Posted to user@spark.apache.org by abhijeet bedagkar <qa...@gmail.com> on 2018/05/16 12:43:21 UTC
Datafarme save as table operation is failing when the child columns
name contains special characters
Hi,
I am using SPARK to read the XML / JSON files to create a dataframe and
save it as a hive table
Sample XML file:
<revolt_configuration>
<id>101</id>
<testexecutioncontroller>
<execution-timeout>45</execution-timeout>
<execution->COMMAND</execution-method>
</testexecutioncontroller>
</revolt_configuration>
Note field 'validation-timeout' under testexecutioncontroller.
Below is the schema populated by DF after reading the XML file
|-- id: long (nullable = true)
|-- testexecutioncontroller: struct (nullable = true)
| |-- execution-timeout: long (nullable = true)
| |-- execution-method: string (nullable = true)
While saving this dataframe to hive table I am getting below exception
Caused by: java.lang.IllegalArgumentException: Error: : expected at the
position 24 of
'bigint:struct<execution-timeout:bigint,execution-method:string>' but '-'
is found. at
org.apache.hadoop.hive.serde2.typeinfo.TypeInfoUtils$TypeInfoParser.expect(TypeInfoUtils.java:360)
at
org.apache.hadoop.hive.serde2.typeinfo.TypeInfoUtils$TypeInfoParser.expect(TypeInfoUtils.java:331)
at
org.apache.hadoop.hive.serde2.typeinfo.TypeInfoUtils$TypeInfoParser.parseType(TypeInfoUtils.java:483)
at
org.apache.hadoop.hive.serde2.typeinfo.TypeInfoUtils$TypeInfoParser.parseTypeInfos(TypeInfoUtils.java:305)
at
org.apache.hadoop.hive.serde2.typeinfo.TypeInfoUtils.getTypeInfosFromTypeString(TypeInfoUtils.java:765)
at
org.apache.hadoop.hive.ql.io.parquet.serde.ParquetHiveSerDe.initialize(ParquetHiveSerDe.java:111)
at
org.apache.hadoop.hive.serde2.AbstractSerDe.initialize(AbstractSerDe.java:53)
at
org.apache.hadoop.hive.serde2.SerDeUtils.initializeSerDe(SerDeUtils.java:521)
at
org.apache.hadoop.hive.metastore.MetaStoreUtils.getDeserializer(MetaStoreUtils.java:391)
at
org.apache.hadoop.hive.ql.metadata.Table.getDeserializerFromMetaStore(Table.java:276)
at
org.apache.hadoop.hive.ql.metadata.Table.checkValidity(Table.java:197)
at org.apache
It looks like the issue is happening due to special character '-' in the
field.

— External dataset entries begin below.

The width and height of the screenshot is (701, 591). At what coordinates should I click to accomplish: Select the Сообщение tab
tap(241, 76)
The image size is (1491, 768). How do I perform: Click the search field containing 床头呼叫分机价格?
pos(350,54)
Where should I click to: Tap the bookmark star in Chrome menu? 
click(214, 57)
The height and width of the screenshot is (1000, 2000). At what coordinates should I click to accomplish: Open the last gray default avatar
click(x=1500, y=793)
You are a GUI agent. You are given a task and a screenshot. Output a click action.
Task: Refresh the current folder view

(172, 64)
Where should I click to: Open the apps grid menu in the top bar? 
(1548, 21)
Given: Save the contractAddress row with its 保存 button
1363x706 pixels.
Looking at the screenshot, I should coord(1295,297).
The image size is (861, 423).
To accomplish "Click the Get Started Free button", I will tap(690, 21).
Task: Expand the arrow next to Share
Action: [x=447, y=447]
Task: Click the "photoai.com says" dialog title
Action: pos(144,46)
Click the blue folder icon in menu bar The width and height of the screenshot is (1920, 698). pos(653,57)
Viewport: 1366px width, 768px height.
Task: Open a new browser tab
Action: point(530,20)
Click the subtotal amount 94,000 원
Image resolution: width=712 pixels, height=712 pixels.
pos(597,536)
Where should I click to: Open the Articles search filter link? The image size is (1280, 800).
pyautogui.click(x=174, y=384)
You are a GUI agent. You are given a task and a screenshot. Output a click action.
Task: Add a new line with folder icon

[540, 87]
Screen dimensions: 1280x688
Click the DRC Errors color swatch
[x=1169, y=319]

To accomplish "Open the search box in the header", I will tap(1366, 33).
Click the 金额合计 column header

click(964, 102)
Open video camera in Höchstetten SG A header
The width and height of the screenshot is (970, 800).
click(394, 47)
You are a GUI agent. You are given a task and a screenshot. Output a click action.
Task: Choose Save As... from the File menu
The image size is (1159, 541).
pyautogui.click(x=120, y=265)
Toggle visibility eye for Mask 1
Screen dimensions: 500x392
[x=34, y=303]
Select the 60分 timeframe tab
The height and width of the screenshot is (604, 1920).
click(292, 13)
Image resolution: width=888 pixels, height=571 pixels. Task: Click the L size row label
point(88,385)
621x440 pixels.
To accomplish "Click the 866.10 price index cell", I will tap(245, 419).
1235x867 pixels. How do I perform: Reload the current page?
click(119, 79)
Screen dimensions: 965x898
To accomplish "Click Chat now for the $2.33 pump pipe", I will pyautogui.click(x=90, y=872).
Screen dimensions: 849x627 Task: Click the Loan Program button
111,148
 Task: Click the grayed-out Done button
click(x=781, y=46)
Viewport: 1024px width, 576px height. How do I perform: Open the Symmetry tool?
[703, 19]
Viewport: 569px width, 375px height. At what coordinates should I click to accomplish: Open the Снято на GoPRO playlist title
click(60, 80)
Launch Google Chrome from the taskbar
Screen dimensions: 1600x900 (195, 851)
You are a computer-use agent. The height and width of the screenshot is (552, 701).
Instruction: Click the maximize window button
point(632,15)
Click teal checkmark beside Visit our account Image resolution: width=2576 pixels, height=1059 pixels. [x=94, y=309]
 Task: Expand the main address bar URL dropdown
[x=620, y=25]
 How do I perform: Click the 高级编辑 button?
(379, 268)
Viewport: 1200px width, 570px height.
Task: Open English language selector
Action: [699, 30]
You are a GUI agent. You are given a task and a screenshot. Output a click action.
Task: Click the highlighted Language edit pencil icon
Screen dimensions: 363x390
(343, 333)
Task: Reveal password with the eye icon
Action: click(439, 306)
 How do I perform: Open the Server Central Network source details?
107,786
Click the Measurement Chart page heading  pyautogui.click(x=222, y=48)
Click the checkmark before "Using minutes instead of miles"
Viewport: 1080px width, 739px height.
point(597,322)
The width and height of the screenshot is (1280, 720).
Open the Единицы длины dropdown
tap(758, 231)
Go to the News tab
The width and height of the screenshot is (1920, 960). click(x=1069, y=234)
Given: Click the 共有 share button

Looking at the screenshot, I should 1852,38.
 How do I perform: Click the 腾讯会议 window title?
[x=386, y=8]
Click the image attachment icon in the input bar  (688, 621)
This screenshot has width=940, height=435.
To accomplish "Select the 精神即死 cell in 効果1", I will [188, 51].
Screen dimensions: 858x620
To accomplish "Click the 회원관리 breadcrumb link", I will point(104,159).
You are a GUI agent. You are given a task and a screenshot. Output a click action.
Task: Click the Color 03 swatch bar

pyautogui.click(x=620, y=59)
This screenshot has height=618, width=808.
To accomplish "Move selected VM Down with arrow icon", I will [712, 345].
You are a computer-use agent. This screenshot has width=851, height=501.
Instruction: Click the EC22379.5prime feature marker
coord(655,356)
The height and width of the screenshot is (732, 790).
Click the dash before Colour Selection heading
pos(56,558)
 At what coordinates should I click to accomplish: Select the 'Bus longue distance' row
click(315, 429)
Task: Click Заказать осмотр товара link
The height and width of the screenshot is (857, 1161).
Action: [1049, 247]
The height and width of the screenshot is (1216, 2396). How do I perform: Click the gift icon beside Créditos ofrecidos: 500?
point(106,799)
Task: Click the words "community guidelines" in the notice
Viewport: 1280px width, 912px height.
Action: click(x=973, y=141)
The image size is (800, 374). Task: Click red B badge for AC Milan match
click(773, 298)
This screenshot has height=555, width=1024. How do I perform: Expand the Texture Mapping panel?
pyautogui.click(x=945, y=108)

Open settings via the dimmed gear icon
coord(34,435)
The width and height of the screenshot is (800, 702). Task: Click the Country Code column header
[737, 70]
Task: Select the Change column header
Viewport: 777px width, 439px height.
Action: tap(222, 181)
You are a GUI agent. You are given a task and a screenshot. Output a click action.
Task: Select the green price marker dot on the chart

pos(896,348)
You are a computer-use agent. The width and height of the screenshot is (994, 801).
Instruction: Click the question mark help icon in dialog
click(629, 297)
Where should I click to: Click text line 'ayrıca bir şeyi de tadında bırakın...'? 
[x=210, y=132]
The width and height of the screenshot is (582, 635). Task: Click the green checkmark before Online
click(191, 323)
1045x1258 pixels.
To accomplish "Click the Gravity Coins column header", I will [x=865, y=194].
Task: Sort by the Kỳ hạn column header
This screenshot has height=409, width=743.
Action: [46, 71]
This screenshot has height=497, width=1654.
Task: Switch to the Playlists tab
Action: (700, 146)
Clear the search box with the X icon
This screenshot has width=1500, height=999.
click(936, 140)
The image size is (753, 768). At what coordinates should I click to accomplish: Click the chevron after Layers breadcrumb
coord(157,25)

As after removing the special character it iw working properly.
Could you please let me know if there is way to replaces all child column
names so that it can be saved as table without any issue.
Creating the STRUCT FIELD from df.schema and recursively creating another
STRUCTFIELD with renamed column is one solution I am aware of. But still
wanted to check if there is easy way to do this.
Thanks,
Abhijeet
Re: Datafarme save as table operation is failing when the child
columns name contains special characters
Posted by abhijeet bedagkar <qa...@gmail.com>.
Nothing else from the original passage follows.